De pie, cantar
que vamos a triunfar
Avanzan ya
banderas de unidad !
Ils se comptaient en milliers, une masse compacte de manifestants qui s'étendait sur des kilomètres. A travers toute la France, ils représentaient sous doute plusieurs millions. Ils marchaient, le poing levé, en chantant le plus célèbre des chants révolutionnaires.
Y tú vendrás
marchando junto a mí
y así verás
tu canto y tu bandera florecer !
Damien était comme dans un rêve. Le poing brandi vers le ciel, le regard brillant de mille promesses, il vivait ce qu'il espérait depuis des années. Son autre main était serrée sur la hampe d'un long drapeau noir qui glissait dans le vent.

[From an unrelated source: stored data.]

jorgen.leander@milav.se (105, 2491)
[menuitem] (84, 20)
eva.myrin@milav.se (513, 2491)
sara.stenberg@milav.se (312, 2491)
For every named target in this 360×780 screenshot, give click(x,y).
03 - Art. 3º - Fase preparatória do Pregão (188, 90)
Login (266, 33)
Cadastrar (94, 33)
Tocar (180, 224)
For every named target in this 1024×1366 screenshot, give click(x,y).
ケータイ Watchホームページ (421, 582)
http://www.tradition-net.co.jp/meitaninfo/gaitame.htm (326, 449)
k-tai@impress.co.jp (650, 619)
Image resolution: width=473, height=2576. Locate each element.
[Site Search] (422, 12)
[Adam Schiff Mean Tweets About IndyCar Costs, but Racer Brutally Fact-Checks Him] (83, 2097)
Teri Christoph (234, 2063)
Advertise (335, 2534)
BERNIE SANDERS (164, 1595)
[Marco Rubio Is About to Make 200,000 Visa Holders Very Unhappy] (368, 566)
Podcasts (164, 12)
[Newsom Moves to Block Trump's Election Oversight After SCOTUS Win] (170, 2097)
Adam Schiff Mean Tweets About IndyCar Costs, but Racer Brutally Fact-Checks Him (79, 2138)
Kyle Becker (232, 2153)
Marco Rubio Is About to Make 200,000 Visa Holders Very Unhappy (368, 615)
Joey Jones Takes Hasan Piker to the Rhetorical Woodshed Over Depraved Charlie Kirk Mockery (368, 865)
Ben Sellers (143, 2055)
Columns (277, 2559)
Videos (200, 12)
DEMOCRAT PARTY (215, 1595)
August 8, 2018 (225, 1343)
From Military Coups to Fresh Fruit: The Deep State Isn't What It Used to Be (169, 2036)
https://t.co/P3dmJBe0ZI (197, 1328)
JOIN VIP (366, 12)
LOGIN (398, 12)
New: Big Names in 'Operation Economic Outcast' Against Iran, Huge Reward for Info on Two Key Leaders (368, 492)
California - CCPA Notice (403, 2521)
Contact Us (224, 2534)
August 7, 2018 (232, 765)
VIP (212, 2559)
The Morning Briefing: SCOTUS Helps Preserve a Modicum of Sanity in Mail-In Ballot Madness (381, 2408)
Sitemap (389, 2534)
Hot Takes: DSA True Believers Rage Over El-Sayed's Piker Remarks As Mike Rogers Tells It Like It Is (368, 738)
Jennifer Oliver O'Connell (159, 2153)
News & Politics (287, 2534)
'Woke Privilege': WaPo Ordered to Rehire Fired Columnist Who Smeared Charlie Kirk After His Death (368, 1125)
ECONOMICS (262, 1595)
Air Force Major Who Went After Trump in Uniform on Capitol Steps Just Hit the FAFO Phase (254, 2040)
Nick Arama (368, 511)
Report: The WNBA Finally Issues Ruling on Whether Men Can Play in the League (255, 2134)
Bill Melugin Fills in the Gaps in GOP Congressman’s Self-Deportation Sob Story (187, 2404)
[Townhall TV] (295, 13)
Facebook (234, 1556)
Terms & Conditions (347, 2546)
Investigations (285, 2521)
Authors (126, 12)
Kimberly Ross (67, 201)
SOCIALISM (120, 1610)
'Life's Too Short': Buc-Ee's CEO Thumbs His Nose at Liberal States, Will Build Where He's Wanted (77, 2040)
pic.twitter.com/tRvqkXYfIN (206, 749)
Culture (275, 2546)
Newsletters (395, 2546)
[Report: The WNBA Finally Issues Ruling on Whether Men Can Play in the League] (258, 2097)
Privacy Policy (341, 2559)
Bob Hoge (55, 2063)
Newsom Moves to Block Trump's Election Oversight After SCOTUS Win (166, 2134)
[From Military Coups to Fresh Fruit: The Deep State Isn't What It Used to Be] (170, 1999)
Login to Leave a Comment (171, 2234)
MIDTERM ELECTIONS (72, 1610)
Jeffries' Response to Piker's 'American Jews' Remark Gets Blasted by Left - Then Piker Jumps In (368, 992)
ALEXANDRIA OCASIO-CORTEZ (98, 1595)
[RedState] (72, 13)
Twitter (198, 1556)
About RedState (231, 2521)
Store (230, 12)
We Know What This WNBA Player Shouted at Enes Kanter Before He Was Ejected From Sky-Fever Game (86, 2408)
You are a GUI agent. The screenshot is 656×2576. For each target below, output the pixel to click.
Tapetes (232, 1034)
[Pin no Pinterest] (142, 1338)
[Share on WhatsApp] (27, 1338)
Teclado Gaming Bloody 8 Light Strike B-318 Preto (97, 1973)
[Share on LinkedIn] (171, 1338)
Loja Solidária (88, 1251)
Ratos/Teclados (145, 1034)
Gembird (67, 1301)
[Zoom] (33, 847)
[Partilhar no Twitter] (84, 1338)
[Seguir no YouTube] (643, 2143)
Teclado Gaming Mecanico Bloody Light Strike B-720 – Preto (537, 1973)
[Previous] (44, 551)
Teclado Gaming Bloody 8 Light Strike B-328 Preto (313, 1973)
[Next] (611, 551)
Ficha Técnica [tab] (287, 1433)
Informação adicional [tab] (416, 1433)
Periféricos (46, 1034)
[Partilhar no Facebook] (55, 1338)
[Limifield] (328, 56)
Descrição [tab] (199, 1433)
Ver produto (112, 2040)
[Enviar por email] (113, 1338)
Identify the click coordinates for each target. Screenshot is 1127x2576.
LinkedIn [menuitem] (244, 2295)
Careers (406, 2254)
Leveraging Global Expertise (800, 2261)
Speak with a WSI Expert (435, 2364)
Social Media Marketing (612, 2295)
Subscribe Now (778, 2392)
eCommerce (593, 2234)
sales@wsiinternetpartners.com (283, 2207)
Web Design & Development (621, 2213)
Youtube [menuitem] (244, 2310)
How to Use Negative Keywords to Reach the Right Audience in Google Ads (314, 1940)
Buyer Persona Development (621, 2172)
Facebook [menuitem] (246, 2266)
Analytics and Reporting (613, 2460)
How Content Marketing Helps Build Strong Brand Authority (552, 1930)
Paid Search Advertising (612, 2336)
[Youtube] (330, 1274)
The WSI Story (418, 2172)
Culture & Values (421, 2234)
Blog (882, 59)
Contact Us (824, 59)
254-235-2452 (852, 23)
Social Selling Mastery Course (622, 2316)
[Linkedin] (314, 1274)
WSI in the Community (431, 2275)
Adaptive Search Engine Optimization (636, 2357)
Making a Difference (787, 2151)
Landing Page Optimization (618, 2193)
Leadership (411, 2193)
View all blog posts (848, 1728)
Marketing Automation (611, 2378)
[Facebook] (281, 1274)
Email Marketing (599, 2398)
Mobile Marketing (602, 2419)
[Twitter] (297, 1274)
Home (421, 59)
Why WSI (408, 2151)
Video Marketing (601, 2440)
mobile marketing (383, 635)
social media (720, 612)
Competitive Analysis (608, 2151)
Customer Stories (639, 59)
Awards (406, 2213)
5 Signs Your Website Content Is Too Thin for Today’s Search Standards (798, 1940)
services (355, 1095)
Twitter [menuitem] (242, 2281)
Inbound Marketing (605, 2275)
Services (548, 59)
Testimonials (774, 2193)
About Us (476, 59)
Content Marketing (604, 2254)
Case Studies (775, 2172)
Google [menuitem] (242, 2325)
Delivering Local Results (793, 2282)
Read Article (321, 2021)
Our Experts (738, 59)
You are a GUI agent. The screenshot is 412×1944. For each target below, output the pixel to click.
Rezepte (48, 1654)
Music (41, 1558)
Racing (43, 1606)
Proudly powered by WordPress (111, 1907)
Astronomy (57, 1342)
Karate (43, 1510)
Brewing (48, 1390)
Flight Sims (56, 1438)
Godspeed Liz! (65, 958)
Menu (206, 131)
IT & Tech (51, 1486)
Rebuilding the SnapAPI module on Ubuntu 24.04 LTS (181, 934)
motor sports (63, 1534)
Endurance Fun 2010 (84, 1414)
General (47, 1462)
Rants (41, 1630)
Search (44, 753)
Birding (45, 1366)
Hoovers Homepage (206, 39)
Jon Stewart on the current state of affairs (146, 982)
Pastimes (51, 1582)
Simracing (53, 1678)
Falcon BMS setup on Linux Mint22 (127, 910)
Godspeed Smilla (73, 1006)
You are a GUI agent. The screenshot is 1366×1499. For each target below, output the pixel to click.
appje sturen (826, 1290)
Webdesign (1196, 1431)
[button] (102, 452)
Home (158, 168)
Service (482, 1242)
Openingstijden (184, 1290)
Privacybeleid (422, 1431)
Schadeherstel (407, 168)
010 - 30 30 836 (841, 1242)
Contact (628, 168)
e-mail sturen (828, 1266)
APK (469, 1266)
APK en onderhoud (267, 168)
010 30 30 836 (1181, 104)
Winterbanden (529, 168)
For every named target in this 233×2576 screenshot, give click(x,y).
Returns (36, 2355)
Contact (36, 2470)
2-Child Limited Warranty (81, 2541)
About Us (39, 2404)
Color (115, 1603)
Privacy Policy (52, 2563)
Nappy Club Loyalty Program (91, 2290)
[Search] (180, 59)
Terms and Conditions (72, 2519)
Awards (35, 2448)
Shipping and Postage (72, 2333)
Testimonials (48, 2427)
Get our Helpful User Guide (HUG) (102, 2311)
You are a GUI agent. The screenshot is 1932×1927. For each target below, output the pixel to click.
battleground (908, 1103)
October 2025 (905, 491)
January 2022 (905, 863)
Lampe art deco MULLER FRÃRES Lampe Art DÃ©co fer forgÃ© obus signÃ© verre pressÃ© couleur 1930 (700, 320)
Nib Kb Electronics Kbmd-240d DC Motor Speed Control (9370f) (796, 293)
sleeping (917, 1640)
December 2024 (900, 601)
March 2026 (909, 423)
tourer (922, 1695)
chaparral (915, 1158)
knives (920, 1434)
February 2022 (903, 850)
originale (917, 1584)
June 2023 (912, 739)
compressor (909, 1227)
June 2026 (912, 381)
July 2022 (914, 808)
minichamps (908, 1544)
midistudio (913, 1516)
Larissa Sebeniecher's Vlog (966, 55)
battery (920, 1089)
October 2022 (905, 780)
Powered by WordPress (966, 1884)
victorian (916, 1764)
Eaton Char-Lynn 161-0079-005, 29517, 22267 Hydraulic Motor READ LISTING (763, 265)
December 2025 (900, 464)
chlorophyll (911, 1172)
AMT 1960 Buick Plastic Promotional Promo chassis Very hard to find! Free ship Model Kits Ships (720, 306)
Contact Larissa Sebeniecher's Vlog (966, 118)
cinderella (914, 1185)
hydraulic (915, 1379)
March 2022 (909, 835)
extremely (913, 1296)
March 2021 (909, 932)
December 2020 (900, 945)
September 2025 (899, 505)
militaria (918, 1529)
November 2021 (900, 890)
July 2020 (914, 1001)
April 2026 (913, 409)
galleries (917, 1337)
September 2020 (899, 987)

A sa gauche, Samira, une militante appartenant au même syndicat que lui, était juchée sur les épaules de Manu, jeune homme au crâne herissé de dreadlocks. Damien croisa le regard de la jeune fille, et lui renvoya un sourire resplendissant.
La luz
de un rojo amanecer
anuncia ya
la vida que vendrá.
De pie, luchar
el pueblo va a triunfar !
Les habitants du quartier bourgeois où progressaient à présent les manifestants s'étaient barricadés au sein de leurs immenses villas, et contemplaient le cortège d'un oeil parfois effrayé, souvent critique.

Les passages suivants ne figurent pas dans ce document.